--- Aim of the exercise ---
Each entry must be written out again exactly as it stands.

--- Stored records ---

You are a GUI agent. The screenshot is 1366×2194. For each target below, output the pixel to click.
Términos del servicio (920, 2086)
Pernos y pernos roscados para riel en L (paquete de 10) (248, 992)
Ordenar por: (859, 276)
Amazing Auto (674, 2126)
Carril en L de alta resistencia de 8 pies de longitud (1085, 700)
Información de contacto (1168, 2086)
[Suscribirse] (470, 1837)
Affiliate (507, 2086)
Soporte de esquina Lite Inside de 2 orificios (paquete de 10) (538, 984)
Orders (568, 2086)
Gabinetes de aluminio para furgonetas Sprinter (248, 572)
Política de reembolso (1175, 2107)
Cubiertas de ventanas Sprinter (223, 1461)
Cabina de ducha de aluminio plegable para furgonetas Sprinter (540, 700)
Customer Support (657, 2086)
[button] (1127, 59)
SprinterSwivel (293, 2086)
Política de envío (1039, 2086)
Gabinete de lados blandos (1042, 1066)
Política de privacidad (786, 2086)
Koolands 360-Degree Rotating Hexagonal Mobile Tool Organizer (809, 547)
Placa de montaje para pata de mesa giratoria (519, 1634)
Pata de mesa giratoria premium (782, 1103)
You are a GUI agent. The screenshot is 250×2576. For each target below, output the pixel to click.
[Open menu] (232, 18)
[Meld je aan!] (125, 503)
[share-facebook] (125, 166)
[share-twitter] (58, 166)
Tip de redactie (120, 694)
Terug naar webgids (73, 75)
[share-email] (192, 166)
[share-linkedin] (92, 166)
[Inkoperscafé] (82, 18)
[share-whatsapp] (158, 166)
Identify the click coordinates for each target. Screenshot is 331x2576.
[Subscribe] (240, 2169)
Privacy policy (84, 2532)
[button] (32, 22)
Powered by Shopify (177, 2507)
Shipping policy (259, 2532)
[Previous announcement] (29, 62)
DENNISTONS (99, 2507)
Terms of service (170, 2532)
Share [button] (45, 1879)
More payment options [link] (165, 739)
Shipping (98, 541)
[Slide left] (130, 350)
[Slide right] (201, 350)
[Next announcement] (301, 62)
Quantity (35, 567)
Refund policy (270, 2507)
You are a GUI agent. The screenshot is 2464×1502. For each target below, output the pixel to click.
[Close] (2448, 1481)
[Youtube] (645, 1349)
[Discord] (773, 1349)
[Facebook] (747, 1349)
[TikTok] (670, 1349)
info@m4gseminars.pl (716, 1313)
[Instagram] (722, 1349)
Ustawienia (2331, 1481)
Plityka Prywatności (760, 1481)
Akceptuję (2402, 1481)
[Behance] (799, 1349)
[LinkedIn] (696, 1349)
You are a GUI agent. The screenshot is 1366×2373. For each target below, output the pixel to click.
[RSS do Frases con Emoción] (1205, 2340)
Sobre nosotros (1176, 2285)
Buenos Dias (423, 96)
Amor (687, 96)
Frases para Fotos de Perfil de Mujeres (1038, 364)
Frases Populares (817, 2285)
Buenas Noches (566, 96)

--- Output for this task ---
You are a GUI agent. The screenshot is 1366×2194. For each target below, output the pixel to click.
Términos del servicio (920, 2086)
Pernos y pernos roscados para riel en L (paquete de 10) (248, 992)
Ordenar por: (859, 276)
Amazing Auto (674, 2126)
Carril en L de alta resistencia de 8 pies de longitud (1085, 700)
Información de contacto (1168, 2086)
[Suscribirse] (470, 1837)
Affiliate (507, 2086)
Soporte de esquina Lite Inside de 2 orificios (paquete de 10) (538, 984)
Orders (568, 2086)
Gabinetes de aluminio para furgonetas Sprinter (248, 572)
Política de reembolso (1175, 2107)
Cubiertas de ventanas Sprinter (223, 1461)
Cabina de ducha de aluminio plegable para furgonetas Sprinter (540, 700)
Customer Support (657, 2086)
[button] (1127, 59)
SprinterSwivel (293, 2086)
Política de envío (1039, 2086)
Gabinete de lados blandos (1042, 1066)
Política de privacidad (786, 2086)
Koolands 360-Degree Rotating Hexagonal Mobile Tool Organizer (809, 547)
Placa de montaje para pata de mesa giratoria (519, 1634)
Pata de mesa giratoria premium (782, 1103)
You are a GUI agent. The screenshot is 250×2576. For each target below, output the pixel to click.
[Open menu] (232, 18)
[Meld je aan!] (125, 503)
[share-facebook] (125, 166)
[share-twitter] (58, 166)
Tip de redactie (120, 694)
Terug naar webgids (73, 75)
[share-email] (192, 166)
[share-linkedin] (92, 166)
[Inkoperscafé] (82, 18)
[share-whatsapp] (158, 166)
Identify the click coordinates for each target. Screenshot is 331x2576.
[Subscribe] (240, 2169)
Privacy policy (84, 2532)
[button] (32, 22)
Powered by Shopify (177, 2507)
Shipping policy (259, 2532)
[Previous announcement] (29, 62)
DENNISTONS (99, 2507)
Terms of service (170, 2532)
Share [button] (45, 1879)
More payment options [link] (165, 739)
Shipping (98, 541)
[Slide left] (130, 350)
[Slide right] (201, 350)
[Next announcement] (301, 62)
Quantity (35, 567)
Refund policy (270, 2507)
You are a GUI agent. The screenshot is 2464×1502. For each target below, output the pixel to click.
[Close] (2448, 1481)
[Youtube] (645, 1349)
[Discord] (773, 1349)
[Facebook] (747, 1349)
[TikTok] (670, 1349)
info@m4gseminars.pl (716, 1313)
[Instagram] (722, 1349)
Ustawienia (2331, 1481)
Plityka Prywatności (760, 1481)
Akceptuję (2402, 1481)
[Behance] (799, 1349)
[LinkedIn] (696, 1349)
You are a GUI agent. The screenshot is 1366×2373. For each target below, output the pixel to click.
[RSS do Frases con Emoción] (1205, 2340)
Sobre nosotros (1176, 2285)
Buenos Dias (423, 96)
Amor (687, 96)
Frases para Fotos de Perfil de Mujeres (1038, 364)
Frases Populares (817, 2285)
Buenas Noches (566, 96)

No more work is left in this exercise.